WHAT THIS TASK INVOLVES =
Print exactly the lines from the one containing "Viewport: 943px width, 1288px height." through the last line of the records below, both included, and nothing else; omit any pictures.

[EXERCISE INPUT Boundary: Start]

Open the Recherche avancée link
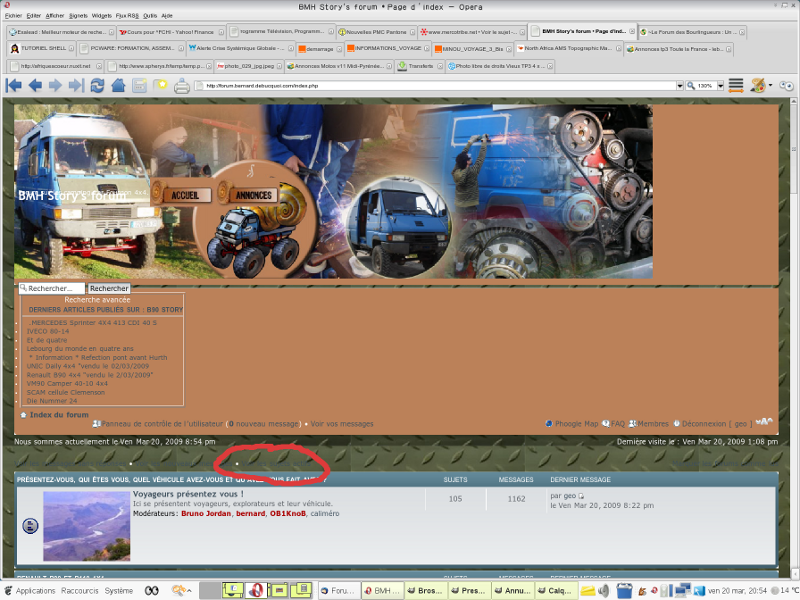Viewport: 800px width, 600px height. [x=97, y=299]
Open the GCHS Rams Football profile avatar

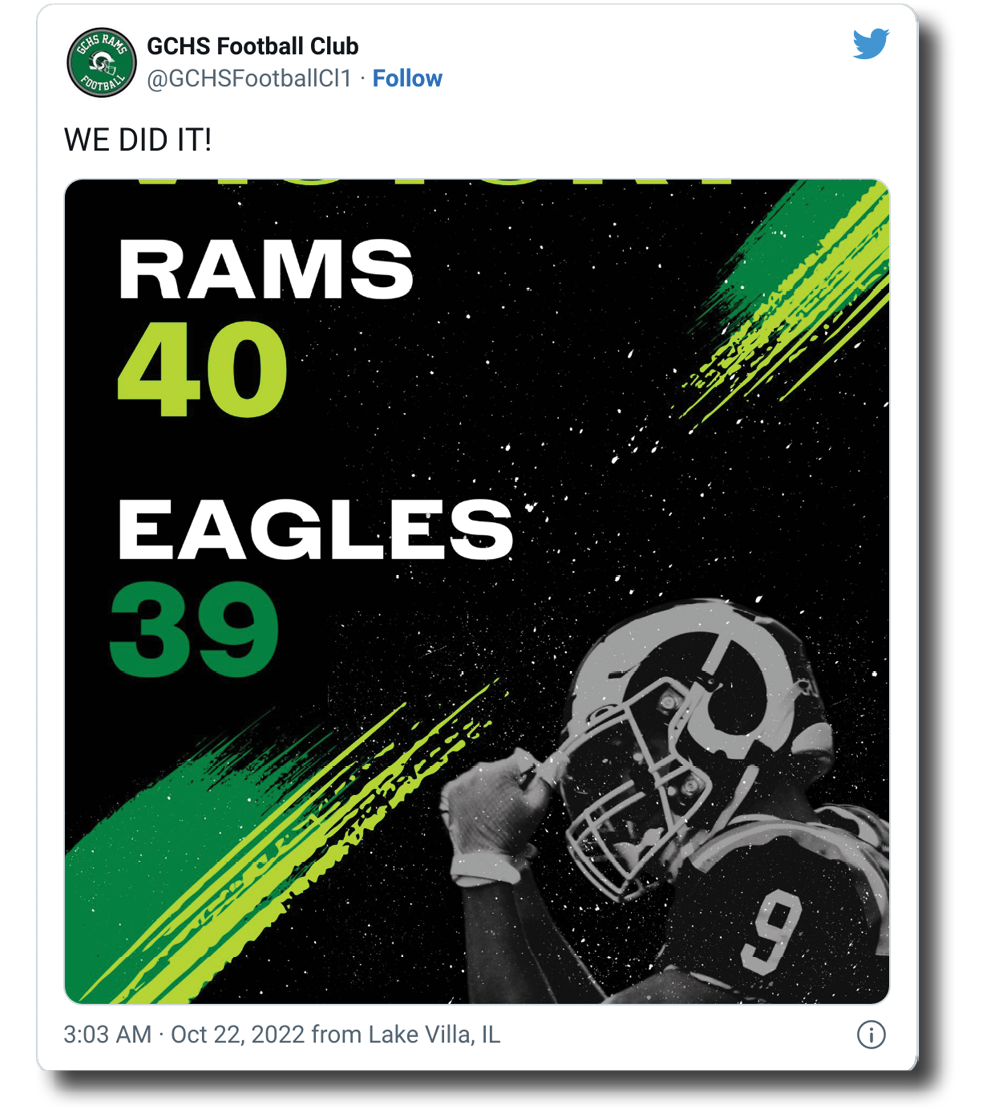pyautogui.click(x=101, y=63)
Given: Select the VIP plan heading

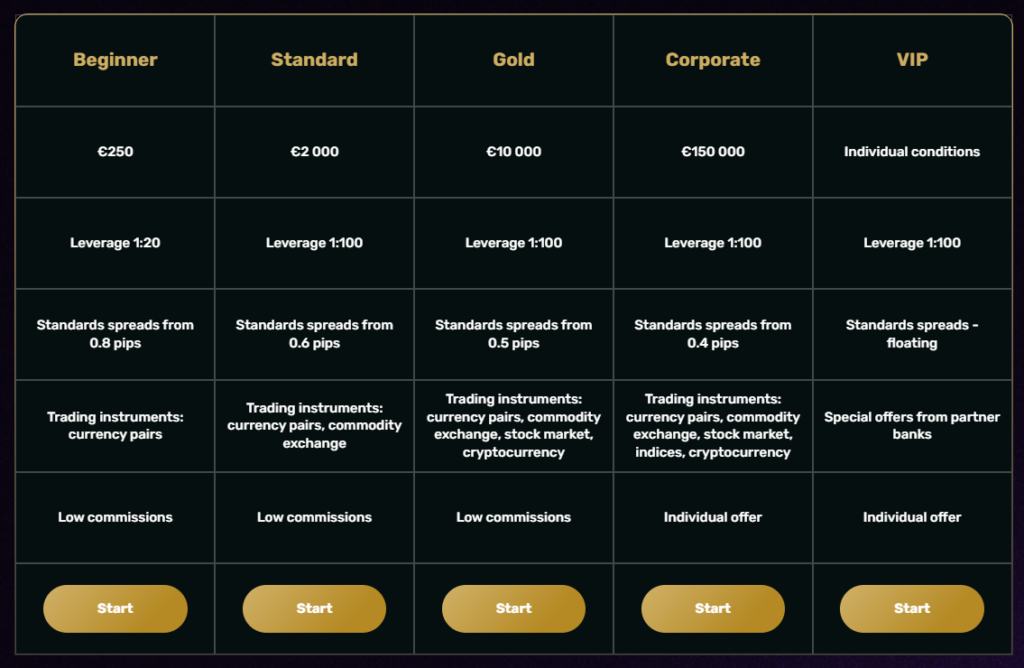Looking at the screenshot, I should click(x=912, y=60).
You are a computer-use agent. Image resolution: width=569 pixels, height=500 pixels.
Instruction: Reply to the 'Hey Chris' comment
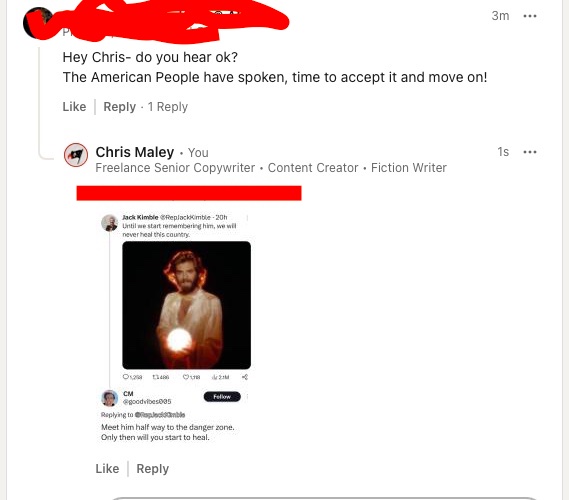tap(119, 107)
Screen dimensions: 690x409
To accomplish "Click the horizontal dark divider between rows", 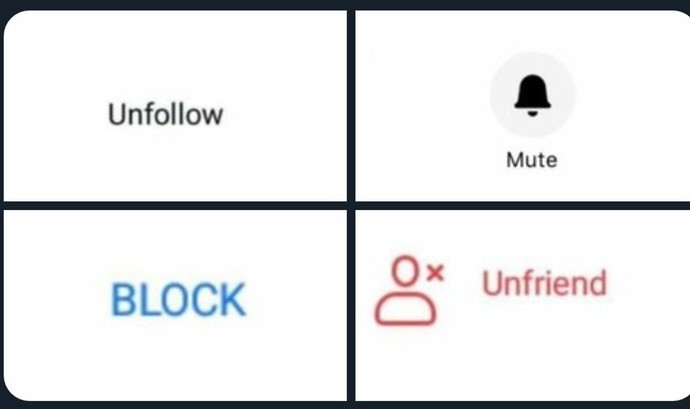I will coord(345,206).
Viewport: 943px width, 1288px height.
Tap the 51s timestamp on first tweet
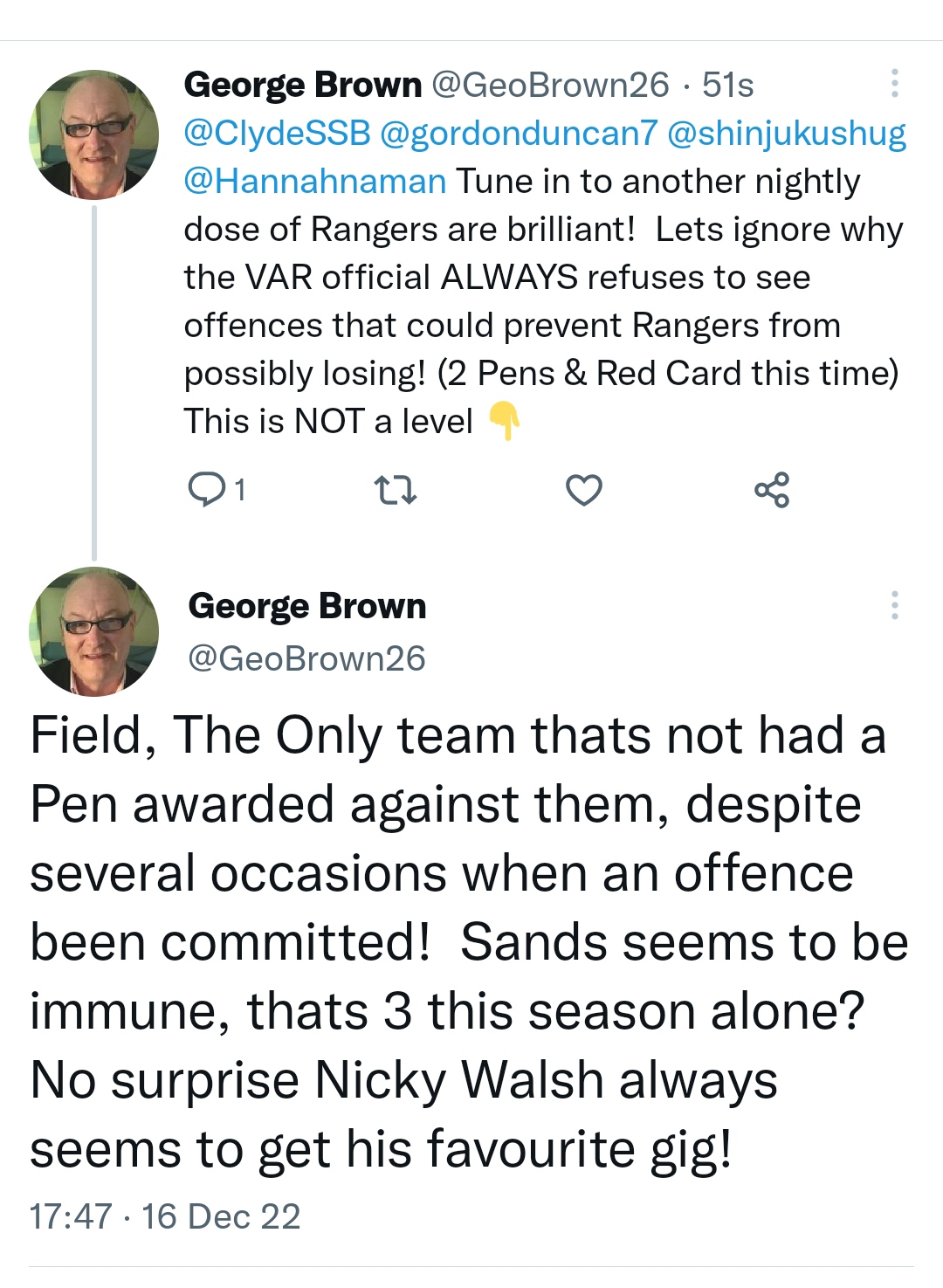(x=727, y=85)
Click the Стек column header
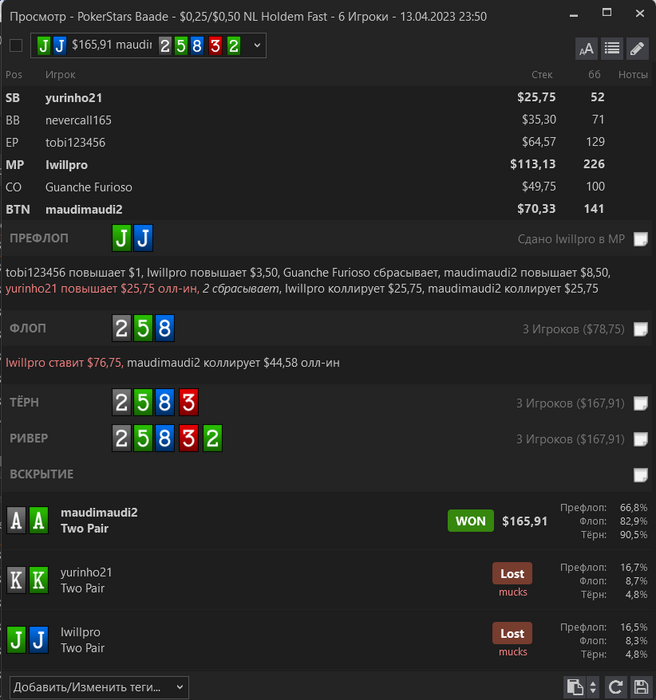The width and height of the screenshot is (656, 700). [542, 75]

[EXERCISE INPUT Boundary: End]

RESPONSE TO THIS TASK =
Viewport: 943px width, 1288px height.
Tap the 51s timestamp on first tweet
(x=727, y=85)
Click the Стек column header
The width and height of the screenshot is (656, 700). [542, 75]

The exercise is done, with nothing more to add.